- Opening Delimiter -
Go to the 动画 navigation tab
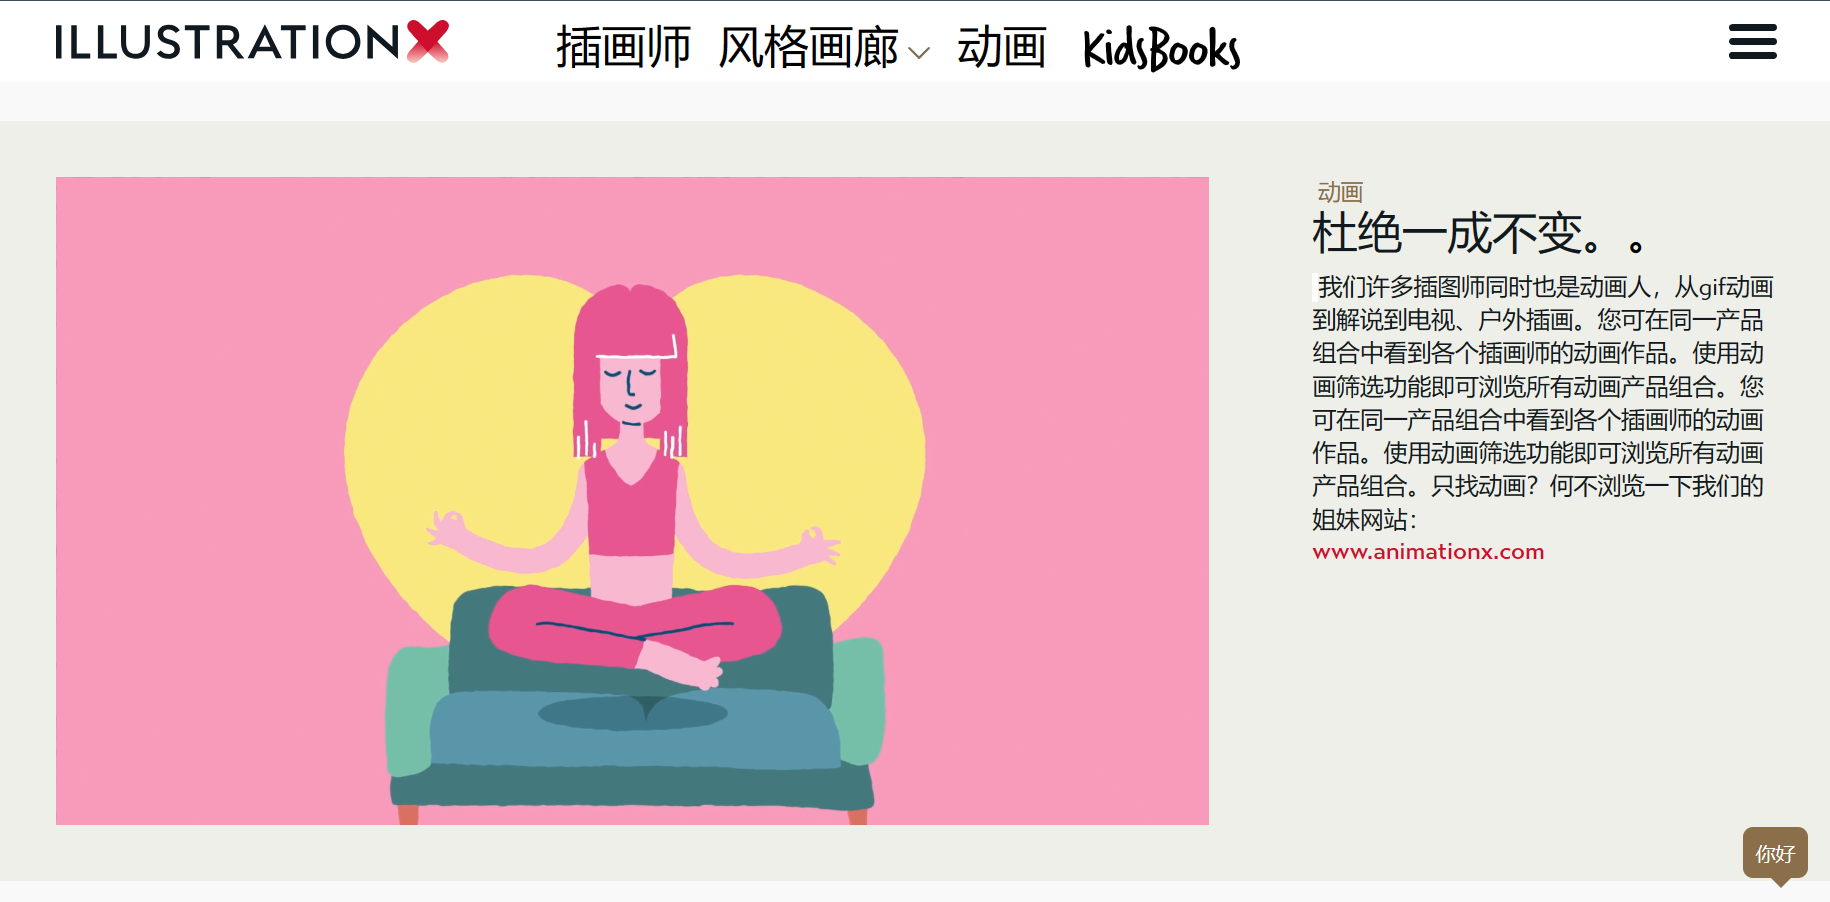The image size is (1830, 902). click(1001, 48)

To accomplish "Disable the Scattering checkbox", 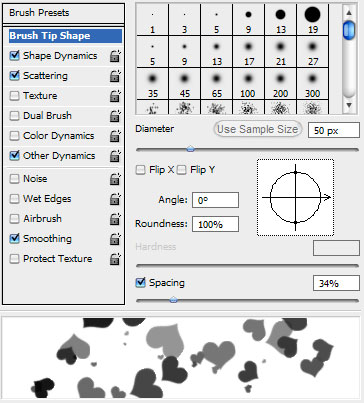I will (14, 76).
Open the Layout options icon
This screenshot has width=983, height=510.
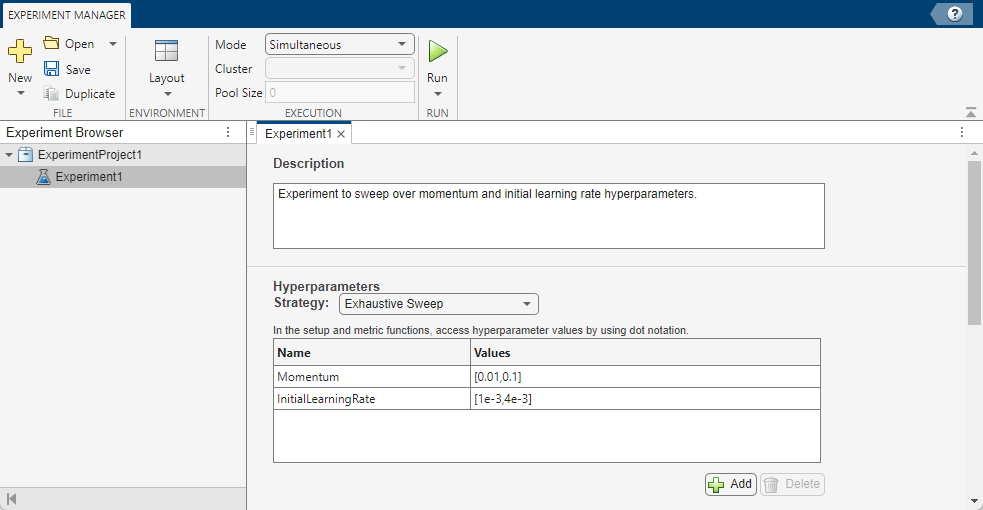click(x=166, y=52)
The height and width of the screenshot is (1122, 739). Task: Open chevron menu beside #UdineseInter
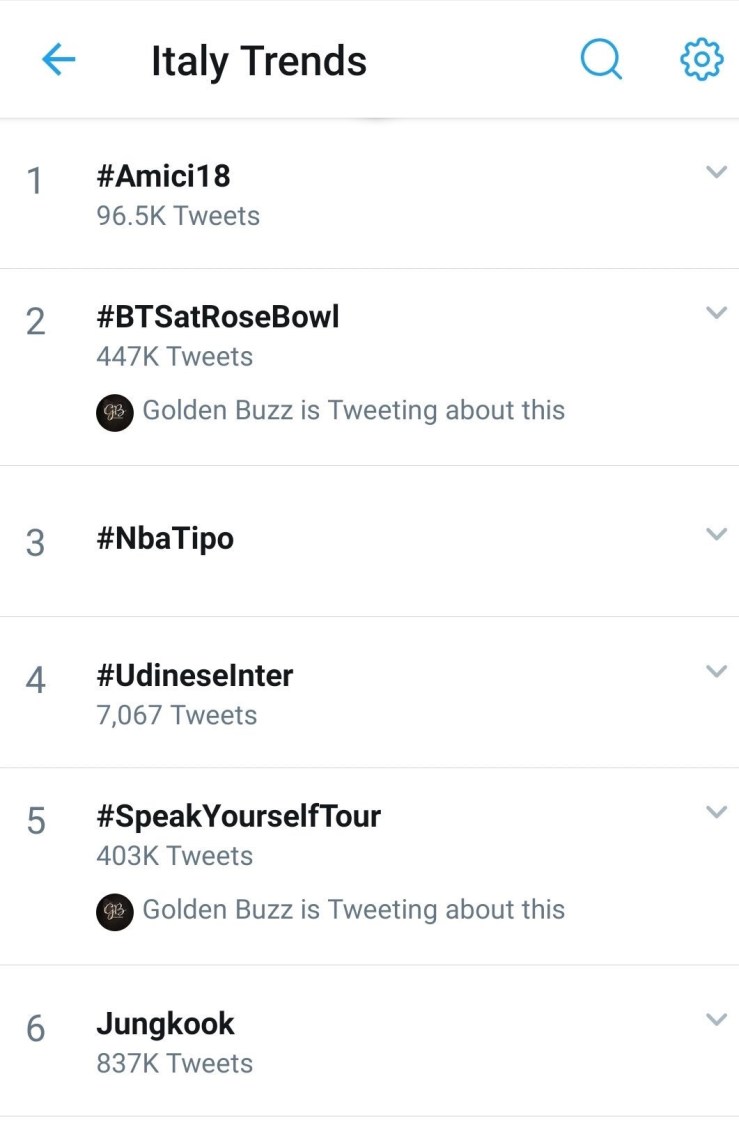(x=716, y=671)
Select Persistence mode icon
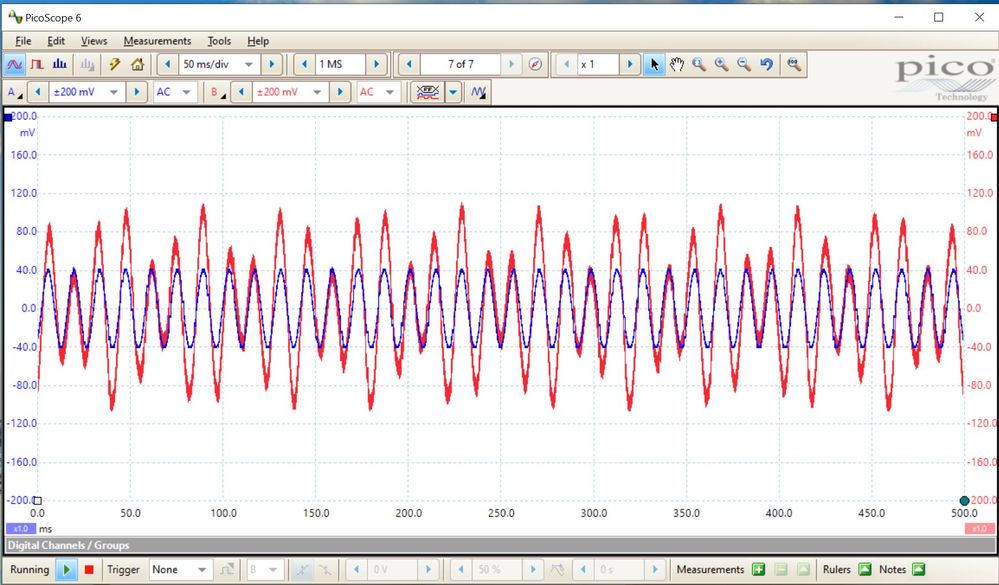The width and height of the screenshot is (999, 585). (x=37, y=64)
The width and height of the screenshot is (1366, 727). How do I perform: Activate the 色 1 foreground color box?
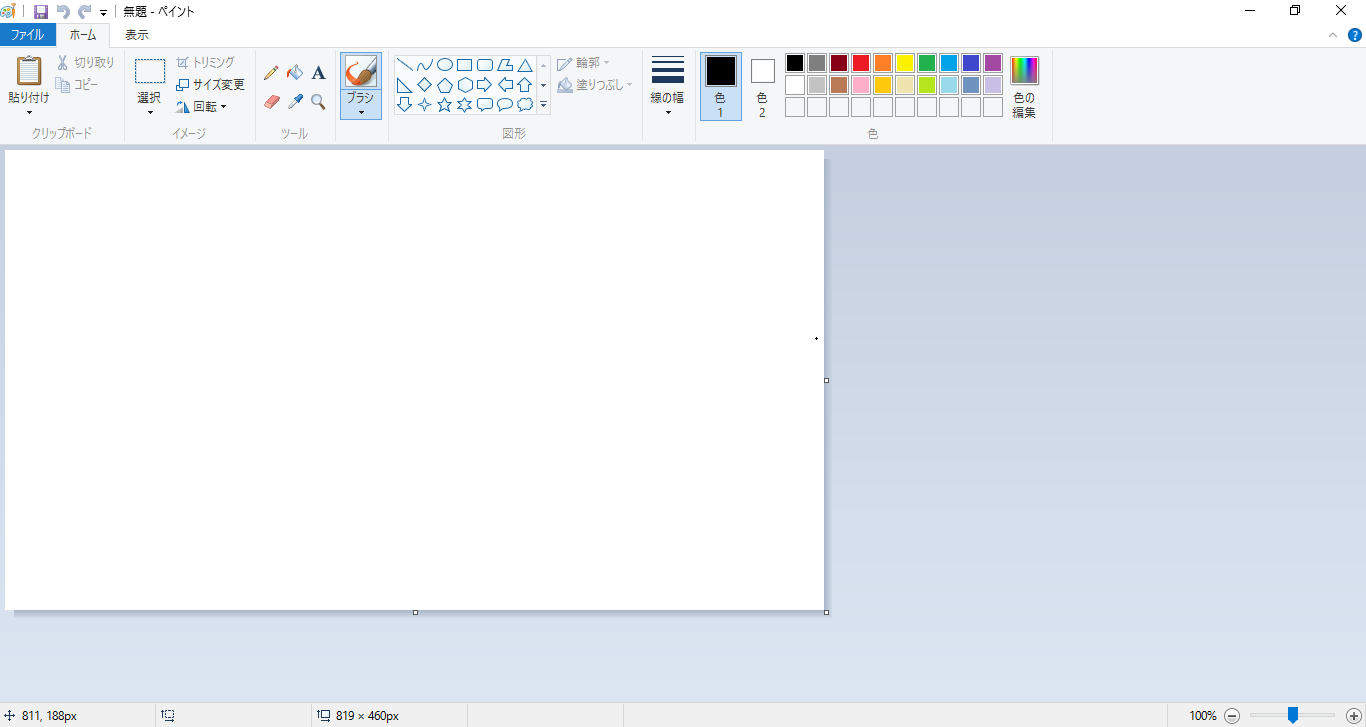tap(720, 85)
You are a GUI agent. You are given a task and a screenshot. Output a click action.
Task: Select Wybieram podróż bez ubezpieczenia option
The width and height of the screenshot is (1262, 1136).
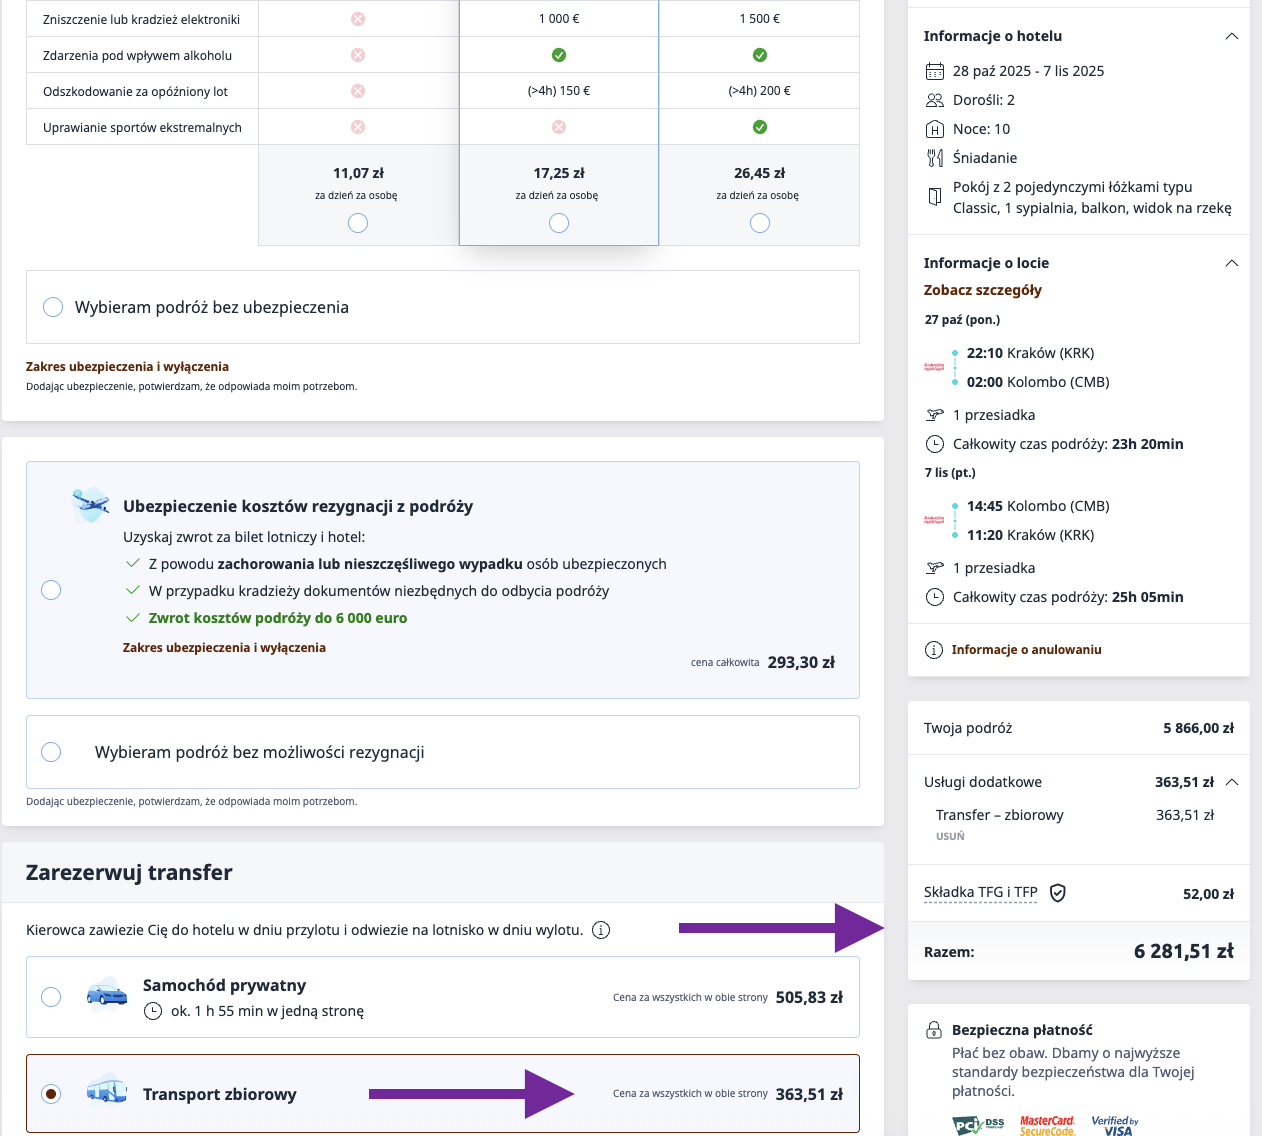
- Closing Delimiter -
• Exercise details:
Because the copy must hold no pictures, return only the lines that run from the line containing "The height and" to the end of the data above, each exactly as it stands.

• Exercise solution:
The height and width of the screenshot is (1122, 739). Task: Open chevron menu beside #UdineseInter
(x=716, y=671)
Select Persistence mode icon
The width and height of the screenshot is (999, 585). (x=37, y=64)
The width and height of the screenshot is (1366, 727). How do I perform: Activate the 色 1 foreground color box?
tap(720, 85)
You are a GUI agent. You are given a task and a screenshot. Output a click action.
Task: Select Wybieram podróż bez ubezpieczenia option
The width and height of the screenshot is (1262, 1136).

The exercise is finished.